**Source information**
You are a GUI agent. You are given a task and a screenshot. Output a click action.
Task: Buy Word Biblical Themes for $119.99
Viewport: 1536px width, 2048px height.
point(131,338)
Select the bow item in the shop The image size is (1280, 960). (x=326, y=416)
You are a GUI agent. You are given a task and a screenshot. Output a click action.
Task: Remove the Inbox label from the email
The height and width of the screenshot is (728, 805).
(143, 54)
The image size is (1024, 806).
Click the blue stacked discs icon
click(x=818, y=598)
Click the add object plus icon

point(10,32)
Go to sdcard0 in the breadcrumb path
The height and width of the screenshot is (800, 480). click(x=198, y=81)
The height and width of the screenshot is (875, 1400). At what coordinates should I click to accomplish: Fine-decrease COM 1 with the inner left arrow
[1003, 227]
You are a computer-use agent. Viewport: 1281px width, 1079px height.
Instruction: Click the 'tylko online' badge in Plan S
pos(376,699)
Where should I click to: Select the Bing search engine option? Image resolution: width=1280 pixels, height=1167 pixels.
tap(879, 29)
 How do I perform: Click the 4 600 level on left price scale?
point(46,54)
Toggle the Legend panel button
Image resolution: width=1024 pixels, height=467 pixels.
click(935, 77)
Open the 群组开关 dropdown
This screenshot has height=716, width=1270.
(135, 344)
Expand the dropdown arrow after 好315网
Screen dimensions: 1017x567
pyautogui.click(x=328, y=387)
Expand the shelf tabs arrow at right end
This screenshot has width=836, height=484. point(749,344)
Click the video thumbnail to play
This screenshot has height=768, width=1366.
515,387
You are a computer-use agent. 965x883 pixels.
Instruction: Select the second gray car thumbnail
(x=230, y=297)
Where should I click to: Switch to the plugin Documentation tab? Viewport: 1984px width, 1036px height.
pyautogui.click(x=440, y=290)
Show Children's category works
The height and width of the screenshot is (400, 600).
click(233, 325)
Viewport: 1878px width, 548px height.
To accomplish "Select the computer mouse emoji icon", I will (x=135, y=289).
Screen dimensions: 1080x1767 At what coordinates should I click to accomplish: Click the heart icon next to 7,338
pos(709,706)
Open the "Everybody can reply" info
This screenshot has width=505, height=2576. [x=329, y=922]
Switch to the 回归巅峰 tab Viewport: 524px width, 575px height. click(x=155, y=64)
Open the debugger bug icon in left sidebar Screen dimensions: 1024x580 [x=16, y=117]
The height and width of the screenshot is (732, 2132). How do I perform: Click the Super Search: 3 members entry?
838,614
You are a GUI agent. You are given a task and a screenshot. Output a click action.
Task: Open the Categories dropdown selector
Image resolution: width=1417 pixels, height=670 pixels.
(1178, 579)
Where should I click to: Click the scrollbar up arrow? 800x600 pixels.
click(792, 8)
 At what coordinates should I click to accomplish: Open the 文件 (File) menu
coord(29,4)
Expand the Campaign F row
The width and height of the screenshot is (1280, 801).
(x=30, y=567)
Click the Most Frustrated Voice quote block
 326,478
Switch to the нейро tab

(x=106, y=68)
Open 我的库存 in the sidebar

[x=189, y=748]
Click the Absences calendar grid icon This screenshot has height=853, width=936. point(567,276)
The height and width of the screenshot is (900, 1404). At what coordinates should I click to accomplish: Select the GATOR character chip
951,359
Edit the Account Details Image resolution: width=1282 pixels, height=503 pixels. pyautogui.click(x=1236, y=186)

**What needs to be done**
Could you copy every record above exactly as it appears?

**Written response**
You are a GUI agent. You are given a task and a screenshot. Output a click action.
Task: Buy Word Biblical Themes for $119.99
Viewport: 1536px width, 2048px height.
point(131,338)
Select the bow item in the shop The image size is (1280, 960). (x=326, y=416)
You are a GUI agent. You are given a task and a screenshot. Output a click action.
Task: Remove the Inbox label from the email
The height and width of the screenshot is (728, 805).
(143, 54)
The image size is (1024, 806).
Click the blue stacked discs icon
click(x=818, y=598)
Click the add object plus icon

point(10,32)
Go to sdcard0 in the breadcrumb path
The height and width of the screenshot is (800, 480). click(x=198, y=81)
The height and width of the screenshot is (875, 1400). At what coordinates should I click to accomplish: Fine-decrease COM 1 with the inner left arrow
[1003, 227]
You are a computer-use agent. Viewport: 1281px width, 1079px height.
Instruction: Click the 'tylko online' badge in Plan S
pos(376,699)
Where should I click to: Select the Bing search engine option? Image resolution: width=1280 pixels, height=1167 pixels.
tap(879, 29)
 How do I perform: Click the 4 600 level on left price scale?
point(46,54)
Toggle the Legend panel button
Image resolution: width=1024 pixels, height=467 pixels.
click(935, 77)
Open the 群组开关 dropdown
This screenshot has height=716, width=1270.
(135, 344)
Expand the dropdown arrow after 好315网
Screen dimensions: 1017x567
pyautogui.click(x=328, y=387)
Expand the shelf tabs arrow at right end
This screenshot has width=836, height=484. point(749,344)
Click the video thumbnail to play
This screenshot has height=768, width=1366.
515,387
You are a computer-use agent. 965x883 pixels.
Instruction: Select the second gray car thumbnail
(x=230, y=297)
Where should I click to: Switch to the plugin Documentation tab? Viewport: 1984px width, 1036px height.
pyautogui.click(x=440, y=290)
Show Children's category works
The height and width of the screenshot is (400, 600).
click(233, 325)
Viewport: 1878px width, 548px height.
To accomplish "Select the computer mouse emoji icon", I will (x=135, y=289).
Screen dimensions: 1080x1767 At what coordinates should I click to accomplish: Click the heart icon next to 7,338
pos(709,706)
Open the "Everybody can reply" info
This screenshot has width=505, height=2576. [x=329, y=922]
Switch to the 回归巅峰 tab Viewport: 524px width, 575px height. click(x=155, y=64)
Open the debugger bug icon in left sidebar Screen dimensions: 1024x580 [x=16, y=117]
The height and width of the screenshot is (732, 2132). How do I perform: Click the Super Search: 3 members entry?
838,614
You are a GUI agent. You are given a task and a screenshot. Output a click action.
Task: Open the Categories dropdown selector
Image resolution: width=1417 pixels, height=670 pixels.
(1178, 579)
Where should I click to: Click the scrollbar up arrow? 800x600 pixels.
click(792, 8)
 At what coordinates should I click to accomplish: Open the 文件 (File) menu
coord(29,4)
Expand the Campaign F row
The width and height of the screenshot is (1280, 801).
(x=30, y=567)
Click the Most Frustrated Voice quote block
 326,478
Switch to the нейро tab

(x=106, y=68)
Open 我的库存 in the sidebar

[x=189, y=748]
Click the Absences calendar grid icon This screenshot has height=853, width=936. point(567,276)
The height and width of the screenshot is (900, 1404). At what coordinates should I click to accomplish: Select the GATOR character chip
951,359
Edit the Account Details Image resolution: width=1282 pixels, height=503 pixels. pyautogui.click(x=1236, y=186)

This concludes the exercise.